## Work instruction
Transcribe all the entries word for word, skipping the pictures.

[[ Exercise data, beginning ]]

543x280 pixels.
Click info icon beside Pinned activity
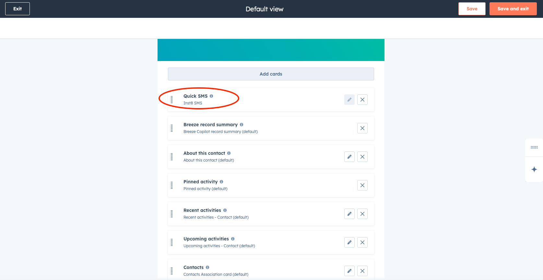pyautogui.click(x=221, y=182)
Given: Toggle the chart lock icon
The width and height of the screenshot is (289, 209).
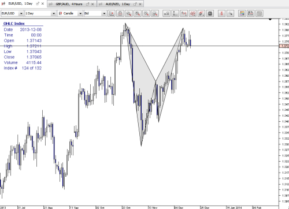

[[ Exercise data, end ]]

## Solution below
543x280 pixels.
Click info icon beside Pinned activity
pyautogui.click(x=221, y=182)
Given: Toggle the chart lock icon
The width and height of the screenshot is (289, 209).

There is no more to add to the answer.